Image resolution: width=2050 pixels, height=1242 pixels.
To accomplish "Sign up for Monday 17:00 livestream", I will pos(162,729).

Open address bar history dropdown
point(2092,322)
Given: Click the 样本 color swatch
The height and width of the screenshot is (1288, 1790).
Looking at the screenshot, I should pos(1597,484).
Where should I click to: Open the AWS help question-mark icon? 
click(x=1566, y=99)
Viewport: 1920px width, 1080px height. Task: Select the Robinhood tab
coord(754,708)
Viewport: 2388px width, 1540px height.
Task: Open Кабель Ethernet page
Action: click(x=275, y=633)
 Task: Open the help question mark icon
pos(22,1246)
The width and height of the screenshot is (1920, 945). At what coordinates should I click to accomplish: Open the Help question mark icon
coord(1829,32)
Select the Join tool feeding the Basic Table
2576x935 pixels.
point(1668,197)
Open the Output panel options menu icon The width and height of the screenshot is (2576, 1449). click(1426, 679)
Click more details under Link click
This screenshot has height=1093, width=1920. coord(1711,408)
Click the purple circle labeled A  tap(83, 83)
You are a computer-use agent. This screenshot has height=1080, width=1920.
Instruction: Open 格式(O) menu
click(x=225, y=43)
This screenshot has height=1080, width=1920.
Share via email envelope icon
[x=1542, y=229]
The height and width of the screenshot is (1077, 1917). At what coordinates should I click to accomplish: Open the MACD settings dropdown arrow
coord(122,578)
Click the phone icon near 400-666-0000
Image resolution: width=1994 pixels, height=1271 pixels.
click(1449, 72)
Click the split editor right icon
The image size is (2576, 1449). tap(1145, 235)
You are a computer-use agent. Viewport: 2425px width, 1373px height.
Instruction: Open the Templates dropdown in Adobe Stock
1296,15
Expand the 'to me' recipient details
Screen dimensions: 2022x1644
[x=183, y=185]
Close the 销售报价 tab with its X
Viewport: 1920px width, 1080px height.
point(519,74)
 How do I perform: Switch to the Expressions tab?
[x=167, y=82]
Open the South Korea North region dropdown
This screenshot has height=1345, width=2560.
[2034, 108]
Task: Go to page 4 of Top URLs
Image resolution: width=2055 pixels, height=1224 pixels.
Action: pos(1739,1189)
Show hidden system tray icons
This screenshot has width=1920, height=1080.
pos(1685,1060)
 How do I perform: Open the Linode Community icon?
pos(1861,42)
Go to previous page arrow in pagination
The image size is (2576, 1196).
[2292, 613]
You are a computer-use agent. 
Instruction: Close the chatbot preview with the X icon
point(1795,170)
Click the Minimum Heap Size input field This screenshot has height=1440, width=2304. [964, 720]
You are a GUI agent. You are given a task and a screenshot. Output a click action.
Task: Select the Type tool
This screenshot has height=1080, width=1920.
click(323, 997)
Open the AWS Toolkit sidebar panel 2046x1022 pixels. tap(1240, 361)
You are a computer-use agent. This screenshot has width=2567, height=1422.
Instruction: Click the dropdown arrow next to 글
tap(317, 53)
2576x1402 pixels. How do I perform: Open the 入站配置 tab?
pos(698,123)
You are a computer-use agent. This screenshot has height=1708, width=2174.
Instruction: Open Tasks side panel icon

● ● ● ● ●

Print every record above exactly as it stands.

Task response -
Image resolution: width=2050 pixels, height=1242 pixels.
To accomplish "Sign up for Monday 17:00 livestream", I will pos(162,729).

Open address bar history dropdown
point(2092,322)
Given: Click the 样本 color swatch
The height and width of the screenshot is (1288, 1790).
Looking at the screenshot, I should pos(1597,484).
Where should I click to: Open the AWS help question-mark icon? 
click(x=1566, y=99)
Viewport: 1920px width, 1080px height. Task: Select the Robinhood tab
coord(754,708)
Viewport: 2388px width, 1540px height.
Task: Open Кабель Ethernet page
Action: click(x=275, y=633)
 Task: Open the help question mark icon
pos(22,1246)
The width and height of the screenshot is (1920, 945). At what coordinates should I click to accomplish: Open the Help question mark icon
coord(1829,32)
Select the Join tool feeding the Basic Table
2576x935 pixels.
point(1668,197)
Open the Output panel options menu icon The width and height of the screenshot is (2576, 1449). click(1426, 679)
Click more details under Link click
This screenshot has height=1093, width=1920. coord(1711,408)
Click the purple circle labeled A  tap(83, 83)
You are a computer-use agent. This screenshot has height=1080, width=1920.
Instruction: Open 格式(O) menu
click(x=225, y=43)
This screenshot has height=1080, width=1920.
Share via email envelope icon
[x=1542, y=229]
The height and width of the screenshot is (1077, 1917). At what coordinates should I click to accomplish: Open the MACD settings dropdown arrow
coord(122,578)
Click the phone icon near 400-666-0000
Image resolution: width=1994 pixels, height=1271 pixels.
click(1449, 72)
Click the split editor right icon
The image size is (2576, 1449). tap(1145, 235)
You are a computer-use agent. Viewport: 2425px width, 1373px height.
Instruction: Open the Templates dropdown in Adobe Stock
1296,15
Expand the 'to me' recipient details
Screen dimensions: 2022x1644
[x=183, y=185]
Close the 销售报价 tab with its X
Viewport: 1920px width, 1080px height.
point(519,74)
 How do I perform: Switch to the Expressions tab?
[x=167, y=82]
Open the South Korea North region dropdown
This screenshot has height=1345, width=2560.
[2034, 108]
Task: Go to page 4 of Top URLs
Image resolution: width=2055 pixels, height=1224 pixels.
Action: pos(1739,1189)
Show hidden system tray icons
This screenshot has width=1920, height=1080.
pos(1685,1060)
 How do I perform: Open the Linode Community icon?
pos(1861,42)
Go to previous page arrow in pagination
The image size is (2576, 1196).
[2292, 613]
You are a computer-use agent. 
Instruction: Close the chatbot preview with the X icon
point(1795,170)
Click the Minimum Heap Size input field This screenshot has height=1440, width=2304. [964, 720]
You are a GUI agent. You are given a task and a screenshot. Output a click action.
Task: Select the Type tool
This screenshot has height=1080, width=1920.
click(323, 997)
Open the AWS Toolkit sidebar panel 2046x1022 pixels. tap(1240, 361)
You are a computer-use agent. This screenshot has width=2567, height=1422.
Instruction: Click the dropdown arrow next to 글
tap(317, 53)
2576x1402 pixels. How do I perform: Open the 入站配置 tab?
pos(698,123)
You are a computer-use agent. This screenshot has height=1708, width=2174.
Instruction: Open Tasks side panel icon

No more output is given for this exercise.